Anand recently published an article on how global inequalities can in fact exacerbate climate change, due to conflict.
“We know there is a huge issue of inequity in terms of climate change both on the emissions side but also on the impact side,” she said.
“We need to see the richer countries helping the poorer countries. There is no other solution. “
Even compared to richer countries, Canada has a lot of work to do.
Take the example of Japan, where people from afar are less dependent on cars thanks to reliable and efficient public transport systems.
For the average Japanese, transportation contributes 1,970 kg CO₂e to their carbon footprint. For the average Canadian, that’s more than double, at 5,000 kg of eq. CO.
“By far the biggest savings Canadians can make in terms of changes are to switch from private car use to shared mobility systems,” Akenji said.
“The government must ensure that these [shared transit] options are available… that they are effective [and] they are regular so that people can count on them to go to work or visit their families, and also to be clean and safe.
Diet is another factor and if Canadians want to reduce their footprint, the report suggests eating less meat. Meat products account for 61 percent of the average Canadian’s dietary carbon footprint of 2,270 kg of eq. CO per year.
Tom Gunton, founding director of the resource and environmental planning program at Simon Fraser University, said he believes there is momentum for change in Canada.
“Everything is doable. We just have to roll up our sleeves and get there, ”he said.

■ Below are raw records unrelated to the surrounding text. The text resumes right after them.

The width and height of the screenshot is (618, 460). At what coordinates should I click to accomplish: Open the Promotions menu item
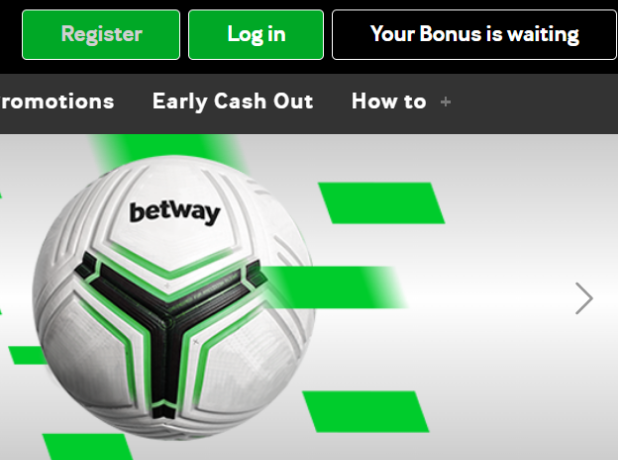[x=57, y=102]
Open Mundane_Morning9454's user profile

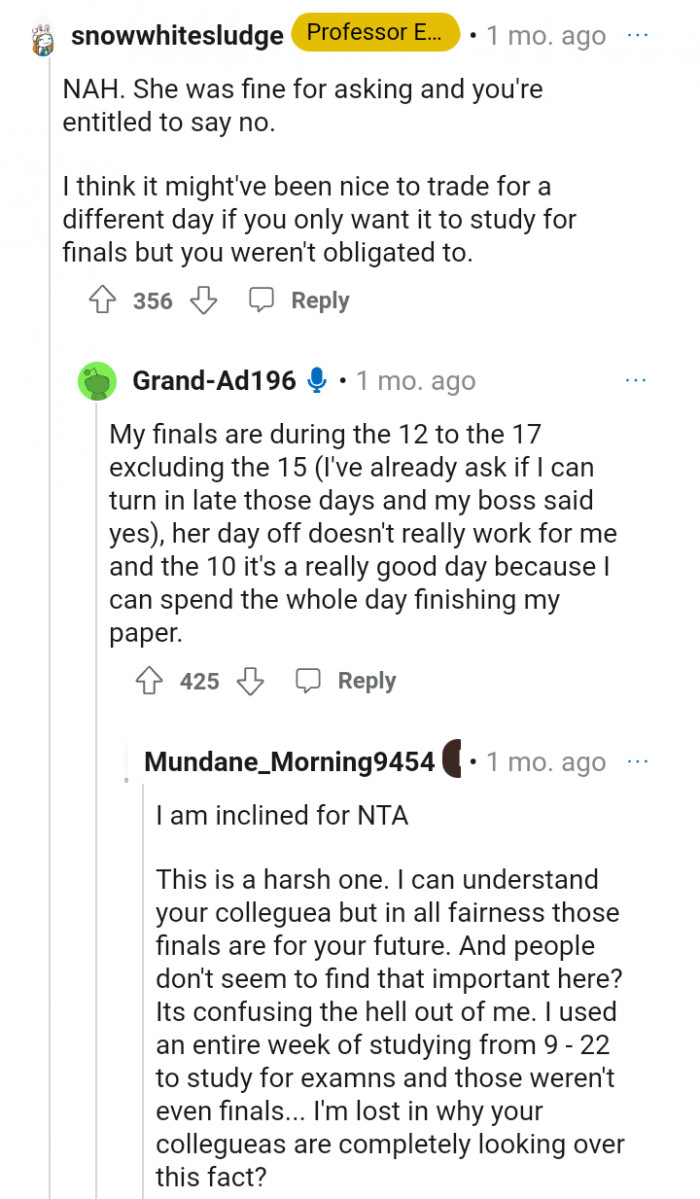pyautogui.click(x=289, y=762)
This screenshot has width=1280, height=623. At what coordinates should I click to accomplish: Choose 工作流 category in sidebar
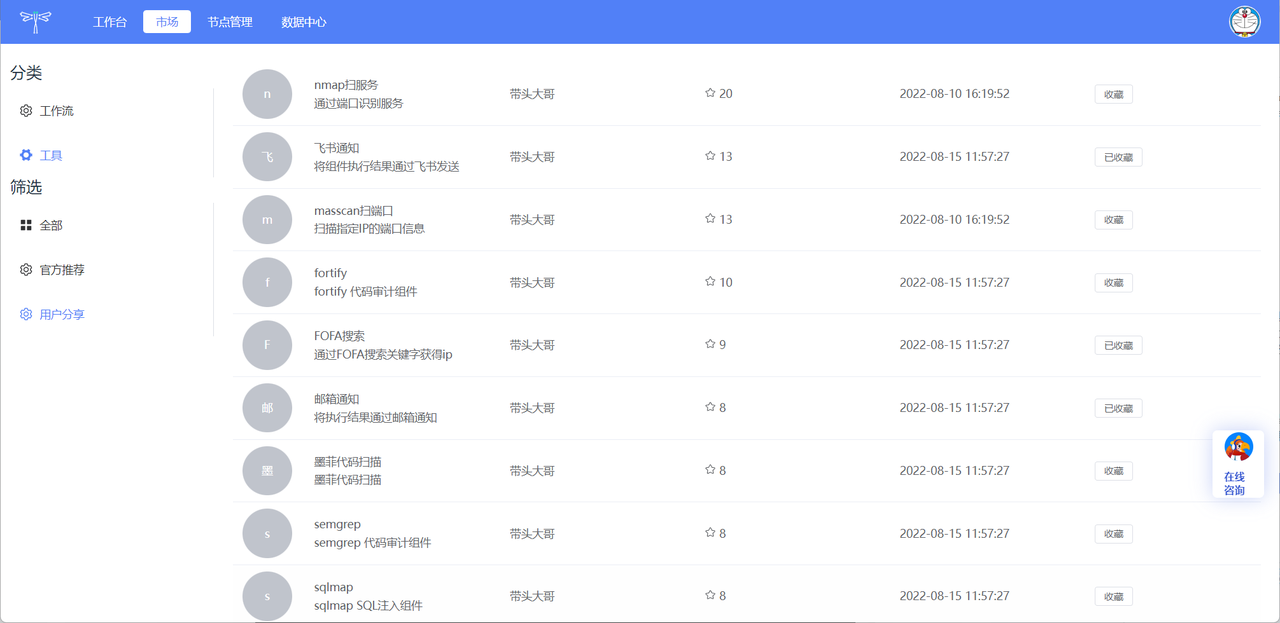click(56, 111)

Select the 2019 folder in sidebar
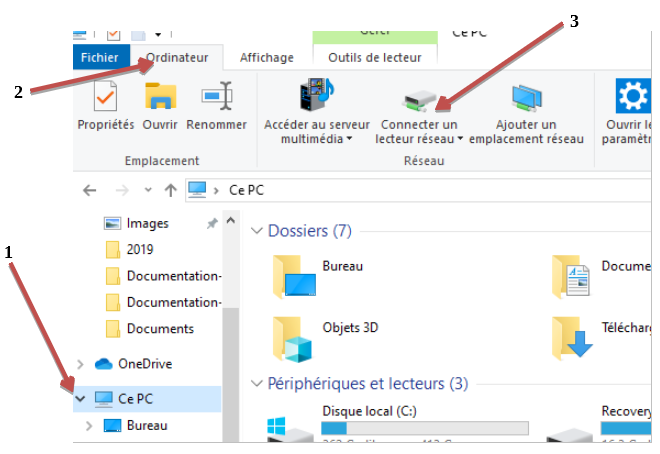coord(140,249)
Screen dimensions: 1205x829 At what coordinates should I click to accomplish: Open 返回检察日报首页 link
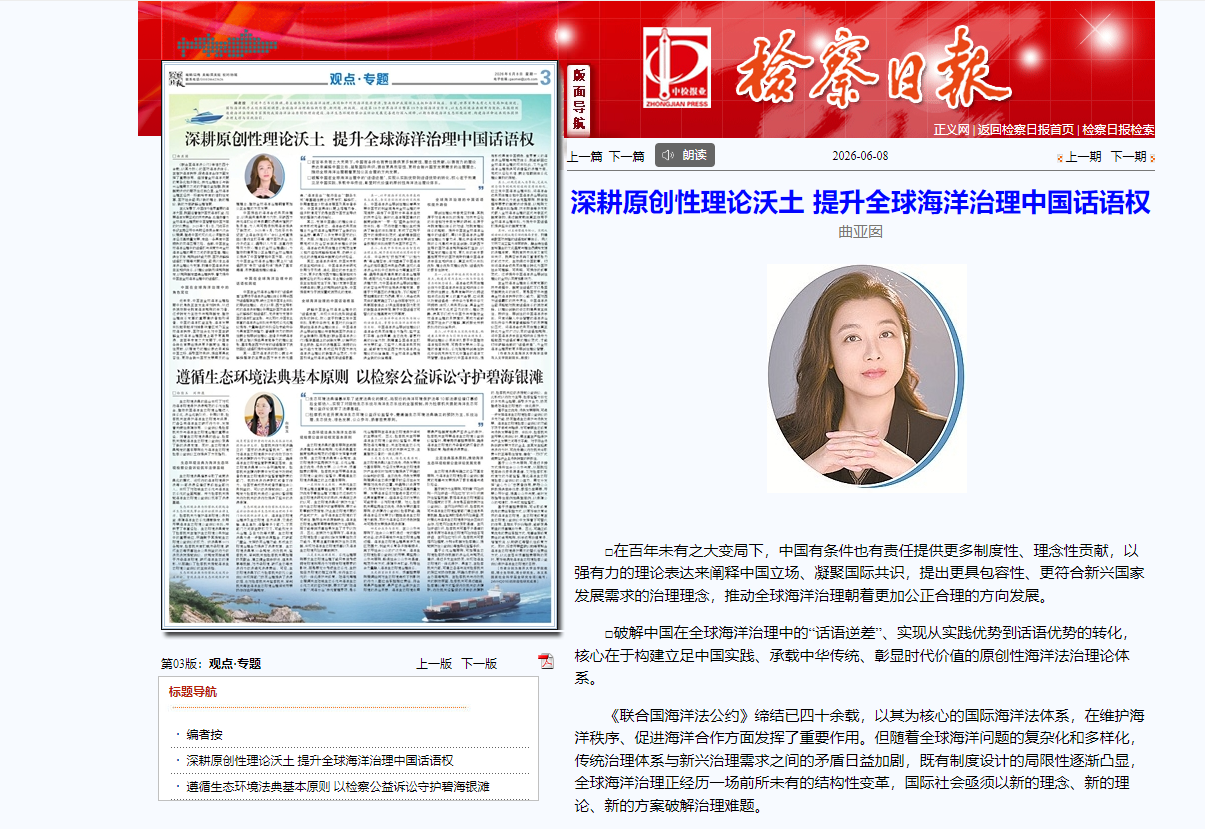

“The bad news is that we have a very bad record in Canada. We have very high emissions compared to any rich country in the world. The good news is that we are actually starting to develop plans to achieve these reductions.
Work to do, says government
Canada has pledged to reduce its emissions by 40-45% by 2030 and to move to net zero emissions by 2050.
Gunton said there was a lack of a plan clearly outlining how those goals will be achieved, especially as the energy sector continues to depend on oil and gas.
“We’re going in the opposite direction and that’s probably our biggest gap right now. We need to eliminate all subsidies in the oil and gas sector and use that money to invest in renewables or help transitions in this sector for workers. “
As the United Nations climate conference in Glasgow, Scotland quickly approaches, the office of the Minister of Environment and Climate Change Canada has recognized that there is work to be done.
Press Secretary Joanna Sivasankaran said that while Canada is responsible for less than two percent of total global greenhouse gas emissions, it is true that the country is one of the biggest emitters by living in the world.
“The Government of Canada has a real and serious plan to fight climate change by reducing pollution in all sectors of the economy and in all regions of the country, including measures to reduce emissions from transportation, homes and buildings and agriculture, ”Sivasankaran said.